Ridding myself of old habits that were long past their sell-by dates is just part of the process. Aristotle said ‘nature abhors a vacuum’. Finding new ‘habits’ and new ways to be in the world is essential to fill the spaces left in my life and soul by the shedding of the old ways. One of the pathways that has helped liberate me from my past has been embracing a naturist lifestyle. Naturism for me is not just about shedding my clothes. It is about shedding all of those complexes and inhibitions that weigh me down, and impede my development as an individual. It is a very liberating and even spiritual experience. And contrary to what many people may think, it has nothing to do with sex. It is also simply a wonderful feeling to be free and naked in the great outdoors.
I’m a newcomer to naturism, and one comical observation I have made is that when one is not used to being naked in front of other people, it’s hard to know what to do with your hands sometimes. There are no pockets to shove them into. No mobile phone to keep them occupied. When I’m completely comfortable being naked in front of other people without wondering where to put my hands, I will have progressed both as a naturist and an individual. I guess pockets are also a metaphor for all of those things I carry around with me that I think I need – phone, keys, money. Well, I do need them sometimes. But not all the time. So being naked is also an opportunity to rid myself of those worldly attachments, for a while at least.

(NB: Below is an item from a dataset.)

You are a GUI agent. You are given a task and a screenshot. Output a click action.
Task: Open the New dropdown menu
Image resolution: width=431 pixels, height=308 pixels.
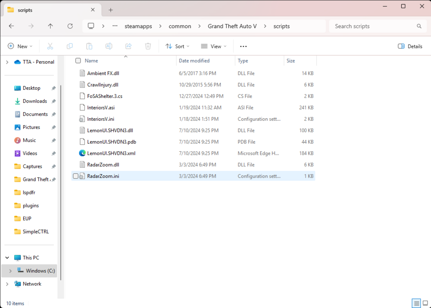pyautogui.click(x=20, y=46)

This site is about my journey as I navigate this middle passage of my life, which includes embracing naturism, nurturing my soul through meditation and mindfulness, and analysing and recording the process through poetry. Although the poetry can be accessed on a separate page, I decided to also make it available on the homepage with the blogs. For me, the poems are expressions of my thoughts at the time they were written, just as the blogs are. Only in a different form. Constructive commentary on both are welcome.